Industriealisierung der Software-Entwicklung
"Wir haben festgestellt, dass eine Differenzierung über Hardware und Sensorik nicht zielführend ist auf dem Weg zur Innovationsführerschaft. Entscheidend ist vielmehr die Funktionsentwicklung sowie gleichbedeutend die Softwareentwicklung", so Missel. Da Daimler seine Kernkompetenz nicht im Schreiben und Testen von Software sieht, haben die Schwaben einen Partner gesucht, der dies übernimmt. Die Zusammenarbeit mit Elektrobit läuft bereits seit Ende 2010. Weil die Partner zufrieden mit den Ergebnissen sind, wurde die Kooperation nun verlängert und ausgeweitet. Zurzeit sind Daimler-Fahrzeuge aus der gesamten Produktpalette von Smart bis zur S-Klasse von Mercedes mit der Fahrerassistenzsoftware von Elektrobit im Markt.

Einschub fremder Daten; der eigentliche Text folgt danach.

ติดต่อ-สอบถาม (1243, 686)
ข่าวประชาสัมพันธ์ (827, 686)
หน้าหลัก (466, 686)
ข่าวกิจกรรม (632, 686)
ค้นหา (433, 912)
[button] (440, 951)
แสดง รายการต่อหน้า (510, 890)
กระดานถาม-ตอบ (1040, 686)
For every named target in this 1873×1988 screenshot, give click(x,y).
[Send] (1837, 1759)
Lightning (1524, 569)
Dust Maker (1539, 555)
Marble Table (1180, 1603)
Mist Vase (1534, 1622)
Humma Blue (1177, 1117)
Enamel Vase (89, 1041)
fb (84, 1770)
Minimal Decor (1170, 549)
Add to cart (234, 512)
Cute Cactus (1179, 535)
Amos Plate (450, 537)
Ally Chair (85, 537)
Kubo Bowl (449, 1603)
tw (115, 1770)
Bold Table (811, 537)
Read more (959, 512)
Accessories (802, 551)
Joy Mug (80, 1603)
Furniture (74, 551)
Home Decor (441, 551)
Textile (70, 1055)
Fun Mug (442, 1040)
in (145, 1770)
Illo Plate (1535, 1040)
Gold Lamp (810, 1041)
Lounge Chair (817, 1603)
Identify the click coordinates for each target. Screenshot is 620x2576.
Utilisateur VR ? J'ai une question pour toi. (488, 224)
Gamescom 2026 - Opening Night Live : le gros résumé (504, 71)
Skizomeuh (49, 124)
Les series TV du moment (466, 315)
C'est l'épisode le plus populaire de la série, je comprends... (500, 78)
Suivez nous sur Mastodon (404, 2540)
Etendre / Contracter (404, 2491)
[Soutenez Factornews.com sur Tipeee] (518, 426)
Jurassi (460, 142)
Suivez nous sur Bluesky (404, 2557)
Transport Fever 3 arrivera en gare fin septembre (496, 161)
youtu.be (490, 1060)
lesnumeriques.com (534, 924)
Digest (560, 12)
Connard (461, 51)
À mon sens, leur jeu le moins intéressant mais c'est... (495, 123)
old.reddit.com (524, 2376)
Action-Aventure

Bei der Funktionsentwicklung beschreiben die Mercedes-Ingenieure in mathematischer Form, was das Fahrerassistenzsystem können soll. Daraus entwickelt Elektrobit die notwendige Software. "Wir können auf Basis eines Funktionsmodells bis zu 25 Fahrzeugbaureihen und -varianten bedienen. Die Software läuft auf der Hardware von sechs verschiedenen Lieferanten", so Missel. Beim Modellwechsel können die Funktionsmodelle weitergenutzt werden.Die Kooperation umfasst bis zu 60 Fahrerassistenz-Funktionen. Elektrobit übernimmt auch die Software-Implementierung sowie Modul- und Integrationstests für die mehr als 200 Software-Module. Insgesamt setzt das Unternehmen stark auf die Industrialisierung der Software-Entwicklung. Dazu wurde eine so genannte "Software-Factory" aufgebaut, die automatisch Varianten erzeugt - für die Anpassung der Fahrerassistenzfunktionen in bestimmten Regionen etwa. "Dieses neue Entwicklungskonzept wird die Verwaltung der wachsenden Zahl an Softwareversionen und -varianten vereinfachen. Es reduziert damit die Entwicklungszeit und die Kosten, verbessert die Qualität und ermöglicht eine effizientere Entwicklung von Automobilsoftware – nicht nur im Bereich Fahrerassistenz", erläutert Markus Schupfner, Vice President Infotainment Solutions EB Automotive.